Exercise objective:
In the listing below, start your output at the line with "storify (78, 1633)" and end it after the line with "teaching (18, 1644)", copying every line exactly.

Data to use:
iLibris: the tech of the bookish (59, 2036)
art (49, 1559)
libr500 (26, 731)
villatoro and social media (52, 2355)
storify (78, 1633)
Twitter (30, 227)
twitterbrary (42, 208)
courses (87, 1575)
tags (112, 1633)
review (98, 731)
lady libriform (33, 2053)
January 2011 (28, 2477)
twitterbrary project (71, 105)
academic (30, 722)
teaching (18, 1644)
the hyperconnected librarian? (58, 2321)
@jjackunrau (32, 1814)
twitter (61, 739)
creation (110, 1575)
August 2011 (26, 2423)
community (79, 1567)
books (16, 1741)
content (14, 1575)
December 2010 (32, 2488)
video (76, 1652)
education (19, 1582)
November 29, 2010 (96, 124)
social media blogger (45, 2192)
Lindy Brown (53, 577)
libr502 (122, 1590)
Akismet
* * *
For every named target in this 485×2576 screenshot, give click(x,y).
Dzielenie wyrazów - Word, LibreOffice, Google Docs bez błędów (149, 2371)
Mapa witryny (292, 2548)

Answer section:
storify (78, 1633)
Twitter (30, 227)
twitterbrary (42, 208)
courses (87, 1575)
tags (112, 1633)
review (98, 731)
lady libriform (33, 2053)
January 2011 (28, 2477)
twitterbrary project (71, 105)
academic (30, 722)
teaching (18, 1644)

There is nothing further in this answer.